(Data records)

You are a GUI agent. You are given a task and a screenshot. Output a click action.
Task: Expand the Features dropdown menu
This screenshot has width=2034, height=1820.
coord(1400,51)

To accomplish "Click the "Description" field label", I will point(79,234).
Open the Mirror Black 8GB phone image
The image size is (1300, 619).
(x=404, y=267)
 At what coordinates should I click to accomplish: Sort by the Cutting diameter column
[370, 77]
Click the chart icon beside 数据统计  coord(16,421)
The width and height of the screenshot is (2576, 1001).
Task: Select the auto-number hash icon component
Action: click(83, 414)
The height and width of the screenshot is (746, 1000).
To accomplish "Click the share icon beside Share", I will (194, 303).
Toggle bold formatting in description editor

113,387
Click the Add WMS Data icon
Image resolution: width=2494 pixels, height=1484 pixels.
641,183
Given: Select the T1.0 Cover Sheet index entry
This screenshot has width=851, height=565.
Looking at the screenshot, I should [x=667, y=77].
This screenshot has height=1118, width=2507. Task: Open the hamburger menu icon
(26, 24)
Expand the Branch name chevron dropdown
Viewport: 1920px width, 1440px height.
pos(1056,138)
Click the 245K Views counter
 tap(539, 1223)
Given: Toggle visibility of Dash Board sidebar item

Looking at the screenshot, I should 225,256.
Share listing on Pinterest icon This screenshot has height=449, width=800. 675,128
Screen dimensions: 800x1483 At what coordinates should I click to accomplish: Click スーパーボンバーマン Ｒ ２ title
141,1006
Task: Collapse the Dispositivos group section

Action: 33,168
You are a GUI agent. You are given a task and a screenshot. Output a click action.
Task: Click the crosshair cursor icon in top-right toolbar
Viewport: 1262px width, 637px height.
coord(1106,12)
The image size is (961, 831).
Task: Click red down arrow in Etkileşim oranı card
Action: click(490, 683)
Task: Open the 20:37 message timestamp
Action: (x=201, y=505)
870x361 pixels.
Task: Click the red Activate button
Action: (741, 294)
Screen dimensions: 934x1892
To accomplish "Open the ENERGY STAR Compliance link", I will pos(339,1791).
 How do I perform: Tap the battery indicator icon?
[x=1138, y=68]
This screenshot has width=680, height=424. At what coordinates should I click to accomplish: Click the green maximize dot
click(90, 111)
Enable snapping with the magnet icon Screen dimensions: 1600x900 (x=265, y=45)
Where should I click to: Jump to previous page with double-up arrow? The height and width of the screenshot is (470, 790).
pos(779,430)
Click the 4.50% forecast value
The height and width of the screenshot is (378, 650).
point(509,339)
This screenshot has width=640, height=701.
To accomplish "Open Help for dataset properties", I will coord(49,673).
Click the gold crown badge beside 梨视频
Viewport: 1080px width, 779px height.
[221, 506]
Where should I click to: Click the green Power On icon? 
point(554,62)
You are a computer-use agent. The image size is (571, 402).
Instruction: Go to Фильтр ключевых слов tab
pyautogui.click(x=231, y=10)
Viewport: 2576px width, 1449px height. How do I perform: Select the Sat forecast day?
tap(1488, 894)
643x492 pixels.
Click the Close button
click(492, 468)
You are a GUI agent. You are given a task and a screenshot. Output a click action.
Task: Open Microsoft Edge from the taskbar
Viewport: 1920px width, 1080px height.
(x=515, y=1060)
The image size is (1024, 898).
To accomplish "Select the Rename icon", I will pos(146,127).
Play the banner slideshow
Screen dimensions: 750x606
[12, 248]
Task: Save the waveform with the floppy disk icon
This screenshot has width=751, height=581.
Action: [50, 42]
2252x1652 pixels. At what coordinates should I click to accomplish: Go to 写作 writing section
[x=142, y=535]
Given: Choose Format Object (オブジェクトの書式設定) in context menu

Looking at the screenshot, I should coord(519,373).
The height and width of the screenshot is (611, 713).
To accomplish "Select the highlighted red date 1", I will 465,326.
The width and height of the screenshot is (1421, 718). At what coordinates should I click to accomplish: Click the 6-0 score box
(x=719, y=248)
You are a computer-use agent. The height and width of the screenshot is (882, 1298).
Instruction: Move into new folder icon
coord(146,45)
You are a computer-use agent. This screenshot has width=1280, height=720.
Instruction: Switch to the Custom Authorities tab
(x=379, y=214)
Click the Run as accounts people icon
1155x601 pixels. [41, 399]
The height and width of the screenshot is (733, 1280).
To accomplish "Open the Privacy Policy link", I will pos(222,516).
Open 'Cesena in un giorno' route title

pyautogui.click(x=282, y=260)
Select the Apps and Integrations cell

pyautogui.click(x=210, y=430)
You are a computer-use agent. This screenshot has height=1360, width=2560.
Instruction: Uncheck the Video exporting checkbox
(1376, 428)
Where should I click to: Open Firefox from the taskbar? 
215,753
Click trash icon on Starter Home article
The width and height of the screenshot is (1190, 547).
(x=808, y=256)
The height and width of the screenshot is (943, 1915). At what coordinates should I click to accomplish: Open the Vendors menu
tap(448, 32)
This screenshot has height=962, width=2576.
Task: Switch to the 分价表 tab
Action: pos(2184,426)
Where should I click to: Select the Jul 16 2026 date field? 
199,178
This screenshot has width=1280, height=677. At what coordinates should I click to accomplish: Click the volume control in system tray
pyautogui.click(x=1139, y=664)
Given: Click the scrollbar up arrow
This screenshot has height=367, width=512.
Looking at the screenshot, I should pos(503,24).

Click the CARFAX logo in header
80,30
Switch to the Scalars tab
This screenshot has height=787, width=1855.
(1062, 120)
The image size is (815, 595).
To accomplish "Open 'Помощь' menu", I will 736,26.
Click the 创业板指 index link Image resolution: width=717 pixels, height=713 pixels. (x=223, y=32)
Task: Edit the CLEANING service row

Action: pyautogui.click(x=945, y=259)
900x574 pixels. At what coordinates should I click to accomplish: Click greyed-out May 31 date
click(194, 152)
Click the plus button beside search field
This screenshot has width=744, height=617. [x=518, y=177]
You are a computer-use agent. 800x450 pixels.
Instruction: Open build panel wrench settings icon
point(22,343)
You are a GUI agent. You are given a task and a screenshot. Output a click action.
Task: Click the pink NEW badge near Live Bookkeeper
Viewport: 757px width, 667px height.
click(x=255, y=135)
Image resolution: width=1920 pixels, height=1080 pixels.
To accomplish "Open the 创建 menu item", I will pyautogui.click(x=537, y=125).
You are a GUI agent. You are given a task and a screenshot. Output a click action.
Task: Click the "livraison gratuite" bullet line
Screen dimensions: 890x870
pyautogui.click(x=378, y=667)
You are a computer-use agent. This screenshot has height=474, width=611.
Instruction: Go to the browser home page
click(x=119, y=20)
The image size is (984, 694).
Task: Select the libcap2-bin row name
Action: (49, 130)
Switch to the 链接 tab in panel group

> Your task:
Format the records above as a JSON list of strings, one string per line, with blank lines omitted.

> Exercise output:
[
  "You are a GUI agent. You are given a task and a screenshot. Output a click action.",
  "Task: Expand the Features dropdown menu",
  "This screenshot has width=2034, height=1820.",
  "coord(1400,51)",
  "To accomplish \"Click the \"Description\" field label\", I will point(79,234).",
  "Open the Mirror Black 8GB phone image",
  "The image size is (1300, 619).",
  "(x=404, y=267)",
  " At what coordinates should I click to accomplish: Sort by the Cutting diameter column",
  "[370, 77]",
  "Click the chart icon beside 数据统计  coord(16,421)",
  "The width and height of the screenshot is (2576, 1001).",
  "Task: Select the auto-number hash icon component",
  "Action: click(83, 414)",
  "The height and width of the screenshot is (746, 1000).",
  "To accomplish \"Click the share icon beside Share\", I will (194, 303).",
  "Toggle bold formatting in description editor",
  "113,387",
  "Click the Add WMS Data icon",
  "Image resolution: width=2494 pixels, height=1484 pixels.",
  "641,183",
  "Given: Select the T1.0 Cover Sheet index entry",
  "This screenshot has width=851, height=565.",
  "Looking at the screenshot, I should [x=667, y=77].",
  "This screenshot has height=1118, width=2507. Task: Open the hamburger menu icon",
  "(26, 24)",
  "Expand the Branch name chevron dropdown",
  "Viewport: 1920px width, 1440px height.",
  "pos(1056,138)",
  "Click the 245K Views counter",
  " tap(539, 1223)",
  "Given: Toggle visibility of Dash Board sidebar item",
  "Looking at the screenshot, I should 225,256.",
  "Share listing on Pinterest icon This screenshot has height=449, width=800. 675,128",
  "Screen dimensions: 800x1483 At what coordinates should I click to accomplish: Click スーパーボンバーマン Ｒ ２ title",
  "141,1006",
  "Task: Collapse the Dispositivos group section",
  "Action: 33,168",
  "You are a GUI agent. You are given a task and a screenshot. Output a click action.",
  "Task: Click the crosshair cursor icon in top-right toolbar",
  "Viewport: 1262px width, 637px height.",
  "coord(1106,12)",
  "The image size is (961, 831).",
  "Task: Click red down arrow in Etkileşim oranı card",
  "Action: click(490, 683)",
  "Task: Open the 20:37 message timestamp",
  "Action: (x=201, y=505)",
  "870x361 pixels.",
  "Task: Click the red Activate button",
  "Action: (741, 294)",
  "Screen dimensions: 934x1892",
  "To accomplish \"Open the ENERGY STAR Compliance link\", I will pos(339,1791).",
  " How do I perform: Tap the battery indicator icon?",
  "[x=1138, y=68]",
  "This screenshot has width=680, height=424. At what coordinates should I click to accomplish: Click the green maximize dot",
  "click(90, 111)",
  "Enable snapping with the magnet icon Screen dimensions: 1600x900 (x=265, y=45)",
  "Where should I click to: Jump to previous page with double-up arrow? The height and width of the screenshot is (470, 790).",
  "pos(779,430)",
  "Click the 4.50% forecast value",
  "The height and width of the screenshot is (378, 650).",
  "point(509,339)",
  "This screenshot has width=640, height=701.",
  "To accomplish \"Open Help for dataset properties\", I will coord(49,673).",
  "Click the gold crown badge beside 梨视频",
  "Viewport: 1080px width, 779px height.",
  "[221, 506]",
  "Where should I click to: Click the green Power On icon? ",
  "point(554,62)",
  "You are a computer-use agent. The image size is (571, 402).",
  "Instruction: Go to Фильтр ключевых слов tab",
  "pyautogui.click(x=231, y=10)",
  "Viewport: 2576px width, 1449px height. How do I perform: Select the Sat forecast day?",
  "tap(1488, 894)",
  "643x492 pixels.",
  "Click the Close button",
  "click(492, 468)",
  "You are a GUI agent. You are given a task and a screenshot. Output a click action.",
  "Task: Open Microsoft Edge from the taskbar",
  "Viewport: 1920px width, 1080px height.",
  "(x=515, y=1060)",
  "The image size is (1024, 898).",
  "To accomplish \"Select the Rename icon\", I will pos(146,127).",
  "Play the banner slideshow",
  "Screen dimensions: 750x606",
  "[12, 248]",
  "Task: Save the waveform with the floppy disk icon",
  "This screenshot has width=751, height=581.",
  "Action: [50, 42]",
  "2252x1652 pixels. At what coordinates should I click to accomplish: Go to 写作 writing section",
  "[x=142, y=535]",
  "Given: Choose Format Object (オブジェクトの書式設定) in context menu",
  "Looking at the screenshot, I should coord(519,373).",
  "The height and width of the screenshot is (611, 713).",
  "To accomplish \"Select the highlighted red date 1\", I will 465,326.",
  "The width and height of the screenshot is (1421, 718). At what coordinates should I click to accomplish: Click the 6-0 score box",
  "(x=719, y=248)",
  "You are a computer-use agent. The height and width of the screenshot is (882, 1298).",
  "Instruction: Move into new folder icon",
  "coord(146,45)",
  "You are a computer-use agent. This screenshot has width=1280, height=720.",
  "Instruction: Switch to the Custom Authorities tab",
  "(x=379, y=214)",
  "Click the Run as accounts people icon",
  "1155x601 pixels. [41, 399]",
  "The height and width of the screenshot is (733, 1280).",
  "To accomplish \"Open the Privacy Policy link\", I will pos(222,516).",
  "Open 'Cesena in un giorno' route title",
  "pyautogui.click(x=282, y=260)",
  "Select the Apps and Integrations cell",
  "pyautogui.click(x=210, y=430)",
  "You are a computer-use agent. This screenshot has height=1360, width=2560.",
  "Instruction: Uncheck the Video exporting checkbox",
  "(1376, 428)",
  "Where should I click to: Open Firefox from the taskbar? ",
  "215,753",
  "Click trash icon on Starter Home article",
  "The width and height of the screenshot is (1190, 547).",
  "(x=808, y=256)",
  "The height and width of the screenshot is (943, 1915). At what coordinates should I click to accomplish: Open the Vendors menu",
  "tap(448, 32)",
  "This screenshot has height=962, width=2576.",
  "Task: Switch to the 分价表 tab",
  "Action: pos(2184,426)",
  "Where should I click to: Select the Jul 16 2026 date field? ",
  "199,178",
  "This screenshot has width=1280, height=677. At what coordinates should I click to accomplish: Click the volume control in system tray",
  "pyautogui.click(x=1139, y=664)",
  "Given: Click the scrollbar up arrow",
  "This screenshot has height=367, width=512.",
  "Looking at the screenshot, I should pos(503,24).",
  "Click the CARFAX logo in header",
  "80,30",
  "Switch to the Scalars tab",
  "This screenshot has height=787, width=1855.",
  "(1062, 120)",
  "The image size is (815, 595).",
  "To accomplish \"Open 'Помощь' menu\", I will 736,26.",
  "Click the 创业板指 index link Image resolution: width=717 pixels, height=713 pixels. (x=223, y=32)",
  "Task: Edit the CLEANING service row",
  "Action: pyautogui.click(x=945, y=259)",
  "900x574 pixels. At what coordinates should I click to accomplish: Click greyed-out May 31 date",
  "click(194, 152)",
  "Click the plus button beside search field",
  "This screenshot has width=744, height=617. [x=518, y=177]",
  "You are a computer-use agent. 800x450 pixels.",
  "Instruction: Open build panel wrench settings icon",
  "point(22,343)",
  "You are a GUI agent. You are given a task and a screenshot. Output a click action.",
  "Task: Click the pink NEW badge near Live Bookkeeper",
  "Viewport: 757px width, 667px height.",
  "click(x=255, y=135)",
  "Image resolution: width=1920 pixels, height=1080 pixels.",
  "To accomplish \"Open the 创建 menu item\", I will pyautogui.click(x=537, y=125).",
  "You are a GUI agent. You are given a task and a screenshot. Output a click action.",
  "Task: Click the \"livraison gratuite\" bullet line",
  "Screen dimensions: 890x870",
  "pyautogui.click(x=378, y=667)",
  "You are a computer-use agent. This screenshot has height=474, width=611.",
  "Instruction: Go to the browser home page",
  "click(x=119, y=20)",
  "The image size is (984, 694).",
  "Task: Select the libcap2-bin row name",
  "Action: (49, 130)",
  "Switch to the 链接 tab in panel group"
]